- Artist: Jon Lovitch
- Year: 1994–
- Location: Smithsonian Institution New York Hall of Science Capital Children's Museum, New York City Philadelphia Richmond, Virginia;
- Website: gingerbread-lane.org

= Gingerbread Lane =

Nonprofit seasonal display

GingerBread Lane is a non-profit seasonal display of a handmade gingerbread village prepared by chef Jon Lovitch. He has made the display every year since 1994. Gingerbread Lane has been featured in the Smithsonian Institution, Richmond, Virginia, Pittsburgh, Pennsylvania, and the New York Hall of Science.

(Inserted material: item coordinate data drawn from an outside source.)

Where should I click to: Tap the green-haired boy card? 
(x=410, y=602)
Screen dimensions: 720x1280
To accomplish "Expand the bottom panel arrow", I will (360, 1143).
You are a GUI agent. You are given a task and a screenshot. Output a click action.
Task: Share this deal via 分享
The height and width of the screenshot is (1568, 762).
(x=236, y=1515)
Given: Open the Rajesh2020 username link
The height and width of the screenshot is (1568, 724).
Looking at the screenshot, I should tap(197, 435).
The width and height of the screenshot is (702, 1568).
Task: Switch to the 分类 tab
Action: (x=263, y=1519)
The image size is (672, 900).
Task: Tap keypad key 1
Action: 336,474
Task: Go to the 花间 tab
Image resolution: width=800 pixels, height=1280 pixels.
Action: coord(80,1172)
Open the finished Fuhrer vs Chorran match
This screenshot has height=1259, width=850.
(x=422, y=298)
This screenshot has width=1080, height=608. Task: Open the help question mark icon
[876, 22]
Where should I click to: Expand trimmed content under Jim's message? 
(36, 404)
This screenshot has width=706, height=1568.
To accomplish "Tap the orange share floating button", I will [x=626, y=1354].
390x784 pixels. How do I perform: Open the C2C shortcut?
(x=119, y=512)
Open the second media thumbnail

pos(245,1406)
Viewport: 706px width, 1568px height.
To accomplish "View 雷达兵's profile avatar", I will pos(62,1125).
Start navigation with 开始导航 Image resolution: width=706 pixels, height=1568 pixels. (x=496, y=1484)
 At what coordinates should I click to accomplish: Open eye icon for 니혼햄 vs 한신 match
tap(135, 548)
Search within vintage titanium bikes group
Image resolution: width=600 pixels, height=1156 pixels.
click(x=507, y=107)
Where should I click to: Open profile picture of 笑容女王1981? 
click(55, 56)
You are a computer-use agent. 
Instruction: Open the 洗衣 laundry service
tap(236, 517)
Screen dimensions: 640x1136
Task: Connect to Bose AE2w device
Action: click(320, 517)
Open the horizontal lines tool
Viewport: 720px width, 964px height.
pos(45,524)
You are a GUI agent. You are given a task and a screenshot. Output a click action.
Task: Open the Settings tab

The display requires about nine months and 1,500 hours to complete.

==2013 Gingerbread Lane==
The 2013 Gingerbread Lane display was exhibited at the New York Hall of Science and weighed 1.5 tons and covered 300 square feet. The display included 135 residential and 22 commercial buildings made of gingerbread along with trees, signs and five two-foot tall nutcrackers. The display was certified by Guinness World Records as the world's largest gingerbread village on November 22, 2013.

==Process==
Jon Lovitch, a Kansas City, Missouri-born chef, prepares all the ingredients for the display in his apartment, which is located in the South Bronx area of New York City. He often works on the project in the evenings after returning from work at New York's Marriott at the Brooklyn Bridge, where he is executive sous chef.

Lovitch prepares gingerbread, icing and other materials for the display throughout the year and stores completed gingerbread structures in an empty bedroom in his apartment. He later assembles the village by hand at the exhibition site. The Gingerbread Lane display generally begins in November and lasts through early January. Lovitch gives away pieces of the gingerbread village to visitors of the display following the last day of the exhibition.